:: TEXT TO READ
Case Study: A New Kind of Kiwi
The last time New Zealand successfully introduced a fruit to North America (which in itself is a cool post-modern idea), it was the gooseberry. They renamed it the “kiwi,” introduced it to yuppies, foodies, and upscale supermarkets, and watched it take off.
Today, diffusing an idea about a new fruit is much more difficult. How then to launch a new kiwi, one that’s golden with an edible peel?
Zespri, the only company that knows how to grow the new kiwi, aimed at a niche—Latino foodies. The new kiwi has a lot in common with mangoes and papayas but is different enough to be remarkable. By targeting upscale Latino groceries, Zespri found underserved produce buyers who had both the time and the inclination to try something that was new and exclusive.
So, without advertising at all, Zespri gets the fruit in front of an audience of risk-taking sneezers. If Zespri is aggressive in doing in-store tasting, they’ve got an excellent chance of working their way through the Latino community and then eventually crossing over to the rest of the mass market. Last year, Zespri managed to sell more than $100 million worth of golden kiwi fruit, but unless you’re Latino, you’ve probably never even seen it.
::::
→ WRITTEN REQUEST A: Recast the entries as a JSON list of strings, one string per line, leaving out blank lines. Cover only the part that opens with the line containing "Toggle the 时间戳 checkbox" and runs through the last line of the entries.
:: PROVIDED RECORDS
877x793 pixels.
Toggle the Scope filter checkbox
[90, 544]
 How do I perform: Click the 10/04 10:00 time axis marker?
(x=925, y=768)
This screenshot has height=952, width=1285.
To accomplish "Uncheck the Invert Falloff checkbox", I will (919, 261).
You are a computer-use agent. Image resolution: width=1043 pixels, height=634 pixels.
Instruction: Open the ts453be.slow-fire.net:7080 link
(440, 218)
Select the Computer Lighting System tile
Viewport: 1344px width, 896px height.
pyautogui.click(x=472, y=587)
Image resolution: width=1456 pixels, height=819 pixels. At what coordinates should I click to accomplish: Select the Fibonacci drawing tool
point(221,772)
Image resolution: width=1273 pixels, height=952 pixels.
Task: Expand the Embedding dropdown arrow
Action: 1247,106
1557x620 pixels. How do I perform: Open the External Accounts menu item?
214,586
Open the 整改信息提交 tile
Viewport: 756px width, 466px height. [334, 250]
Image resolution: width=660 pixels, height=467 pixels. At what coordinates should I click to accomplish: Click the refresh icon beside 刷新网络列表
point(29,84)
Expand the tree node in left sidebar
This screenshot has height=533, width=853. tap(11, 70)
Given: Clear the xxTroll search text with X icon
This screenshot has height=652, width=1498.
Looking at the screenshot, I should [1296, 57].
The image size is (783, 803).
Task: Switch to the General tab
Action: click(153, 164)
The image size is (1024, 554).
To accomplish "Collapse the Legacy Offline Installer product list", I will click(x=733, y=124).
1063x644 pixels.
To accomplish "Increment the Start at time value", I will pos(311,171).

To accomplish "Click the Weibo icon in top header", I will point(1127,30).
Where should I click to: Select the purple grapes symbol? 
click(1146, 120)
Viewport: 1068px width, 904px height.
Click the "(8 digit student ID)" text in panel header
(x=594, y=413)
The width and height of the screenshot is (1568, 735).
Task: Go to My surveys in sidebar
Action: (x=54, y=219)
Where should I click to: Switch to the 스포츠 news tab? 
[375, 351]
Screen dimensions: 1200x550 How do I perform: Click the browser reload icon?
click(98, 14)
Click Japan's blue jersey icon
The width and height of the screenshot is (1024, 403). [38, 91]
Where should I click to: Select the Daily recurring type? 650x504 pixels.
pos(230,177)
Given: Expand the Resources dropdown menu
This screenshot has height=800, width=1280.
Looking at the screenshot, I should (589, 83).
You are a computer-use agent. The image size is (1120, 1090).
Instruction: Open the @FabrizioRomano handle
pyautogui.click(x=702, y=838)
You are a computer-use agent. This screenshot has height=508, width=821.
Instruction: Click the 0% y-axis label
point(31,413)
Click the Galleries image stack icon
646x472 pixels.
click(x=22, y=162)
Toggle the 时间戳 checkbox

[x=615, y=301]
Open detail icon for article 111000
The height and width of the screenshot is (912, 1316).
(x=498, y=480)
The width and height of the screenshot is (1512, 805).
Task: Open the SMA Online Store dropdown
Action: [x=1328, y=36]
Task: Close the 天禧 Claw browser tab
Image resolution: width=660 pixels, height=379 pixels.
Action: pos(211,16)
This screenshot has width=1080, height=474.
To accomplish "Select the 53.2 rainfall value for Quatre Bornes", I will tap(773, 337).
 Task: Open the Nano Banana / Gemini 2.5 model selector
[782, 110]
::::
→ WRITTEN REQUEST B: In the kiwi case study, which niche did Zespri aim the new golden kiwi at?

→ CORRECT RESPONSE A:
[
  "Toggle the 时间戳 checkbox",
  "[x=615, y=301]",
  "Open detail icon for article 111000",
  "The height and width of the screenshot is (912, 1316).",
  "(x=498, y=480)",
  "The width and height of the screenshot is (1512, 805).",
  "Task: Open the SMA Online Store dropdown",
  "Action: [x=1328, y=36]",
  "Task: Close the 天禧 Claw browser tab",
  "Image resolution: width=660 pixels, height=379 pixels.",
  "Action: pos(211,16)",
  "This screenshot has width=1080, height=474.",
  "To accomplish \"Select the 53.2 rainfall value for Quatre Bornes\", I will tap(773, 337).",
  " Task: Open the Nano Banana / Gemini 2.5 model selector",
  "[782, 110]"
]

→ CORRECT RESPONSE B: Latino foodies.